After infection, or vaccination, naïve CD8 T cells are activated by antigen presenting cells (APCs) in secondary lymphoid organs. Activated CD8 T cells undergo a strong proliferation (so-called clonal expansion) and differentiate, generating a progeny composed by short-lived effectors and long-lived memory cells. Once antigen is eliminated, most cells die in the contraction phase and only few cells persist and create the pool of the memory CD8 T cells. These cells are able to respond to a second antigenic challenge in a more effective and faster way than in the primary response. Tracking the kinetics of CD8 T cell response in different clinical conditions is important for the development of new therapeutic approaches to many life-threatening diseases (such as HIV, tuberculosis, cancers). To date most research has been focused on the phenotypical discrimination between effector and memory CD8 T cells subsets, based on the expression of membrane markers. However, membrane phenotype is transient and can be modulated by several factors in the tissue microenvironment, and indeed it does not depict the presence of antigen-specific CD8 T cells in a specific phase of the response. In this project, we aim to investigate the antigen-specific CD8 T cell response after vaccination in mice. Our attention will be focused on tracking the transition from acute to memory phase by cell cycle analysis of antigen-specific CD8 T cells. Given that our recent results in vaccinated mice have shown that clonal expansion occurs not only in draining lymph-nodes but also in spleen, blood and bone marrow, we will evaluate if acute to memory phase transition is synchronized in different lymphoid organs. Our results will be instrumental to track CD8 T cell response in humans after infections or vaccination, as well as in cancers, and will improve the design of new therapeutic approaches.
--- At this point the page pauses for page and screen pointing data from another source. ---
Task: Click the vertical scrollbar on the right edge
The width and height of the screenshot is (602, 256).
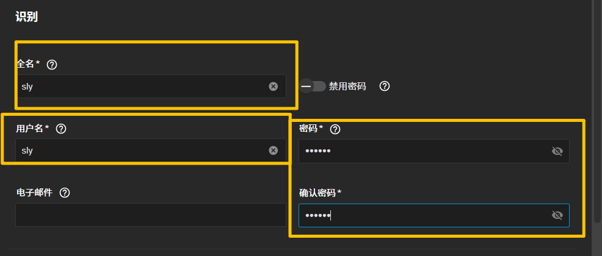Action: [x=597, y=111]
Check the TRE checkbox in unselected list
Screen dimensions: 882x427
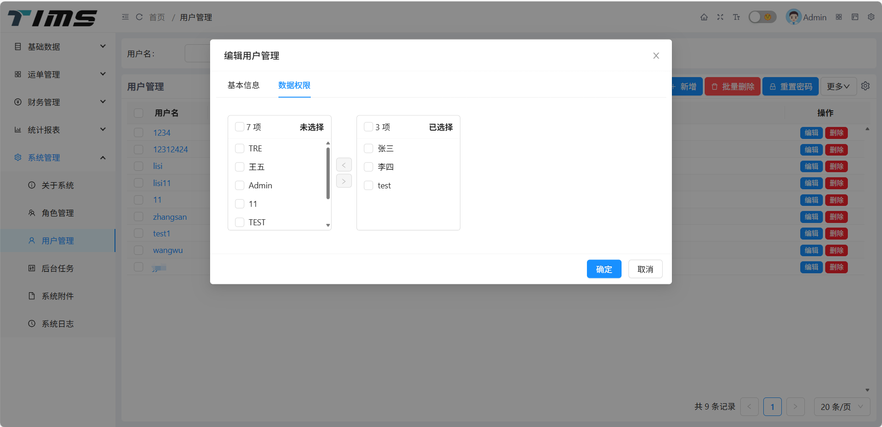point(240,149)
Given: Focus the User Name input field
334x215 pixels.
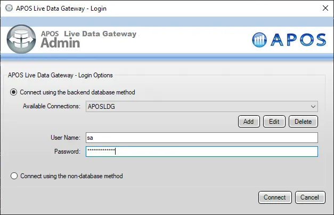Looking at the screenshot, I should [201, 138].
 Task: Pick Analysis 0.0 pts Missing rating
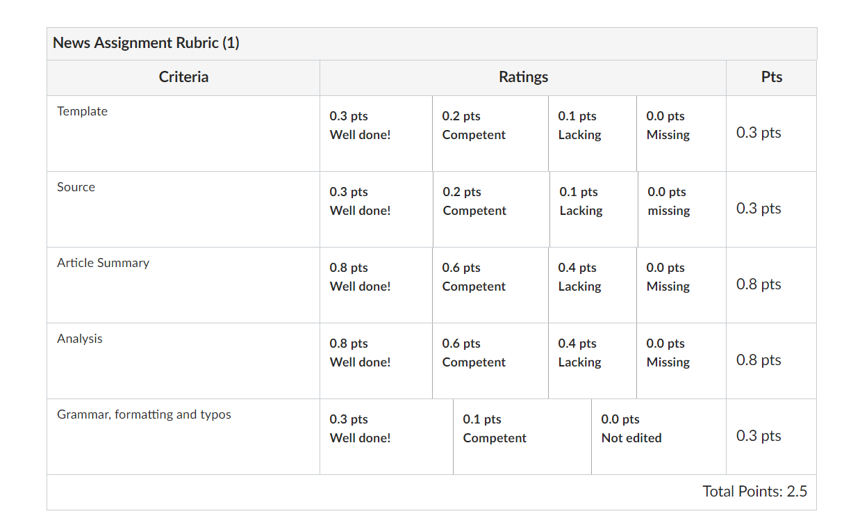tap(681, 361)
CD8 T cell response is crucial in many diseases such as infections, cancer and autoimmune disorders. Current methods to track CD8 T cell response are mostly based on the expression of surface markers that are not able to follow the antigen-specific CD8 T cell transition from acute to memory phases. Indeed, many features of the acute to memory phase transition are still unclear, for example whether it proceeds with a synchronized kinetics in different organs is still unknown. Our recent data in vaccinated mice demonstrated that clonal expansion during early phase of the response is not a local process, but occurs in the whole body. Indeed, we found antigen-specific CD8 T cells in S-G2-M phase of cell cycle in lymph node, blood, spleen and bone marrow after intramuscular vaccination in rear limbs (Simonetti S, Natalini A et al., Scand J Immunol, 2019; Natalini A et al., manuscript in preparation). Thus, although it is likely that expansion initiated in lymph-node draining the site of vaccine injection, soon after this event cycling antigen-specific CD8 T cells entered the circulation reaching other lymphoid sites (spleen and bone marrow).
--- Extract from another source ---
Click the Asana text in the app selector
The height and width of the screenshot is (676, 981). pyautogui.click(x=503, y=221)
Here we propose that cell cycle state analysis of antigen specific CD8 T cells after their clonal expansion can be used to follow the transition from acute to memory phase in vaccinated mice. Our results will be instrumental to: i) understand the kinetics of the transition from acute to memory phase; ii) lead to a better knowledge of memory generation; iii) design strategies to induce long-lasting memory. Thus, our results could have important implications in human diseases.
For example, in the context of vaccine design, an unsolved issue is how to shorten the time between the first (prime) and the second immunization (boost). This is important especially in case of sudden epidemics (such as Ebola) or in highly progressive diseases (Sallusto F et al., Immunity, 2010). Our analysis could be used to identify the most appropriate time for boosting. By measuring the proportion of quiescent and slowly proliferating cells in the memory phase, and by achieving a better understanding of the connection between cell cycle and response to boost, we could be also able to predict the efficiency of the secondary response.
Moreover, in both melanoma and non-small-cell-lung cancer (NSCLC) patients it has been shown that unleashed anti-tumor CD8 T cells increase Ki67 expression after treatment with checkpoint inhibitors (CI) (Kamphorst AO et al., Proc Natl Acad Sci U S A, 2017; Wieland A et al., Cancer Immunol Immunother, 2018). These findings suggest that upon CI treatment anti-tumor CD8 T cells undergo a proliferative expansion simultaneously to their re-activation. However, Ki67 expression does not discriminate between cells in different cell cycle states and is not a marker of dividing cells. In contrast, cell cycle analysis of anti-tumor CD8 T cells according to our method, can be essential to test the efficacy of the therapy. Furthermore, it is known that after a first phase of anti-tumor response, anti-tumor CD8 T cells become exhausted and are inhibited by several mechanisms, for example by inhibitory interactions in the immune-suppressive tumor microenvironment (Zuazo M et al., Ann Transl Med, 2017). Our analysis could be helpful to acquire a better knowledge on protective memory, and distinguish it from disfunctional anti-tumor CD8 T cell response.
Our findings will contribute to advancement in T cell memory field, with relevant implications for immuno-mediated treatments in human diseases.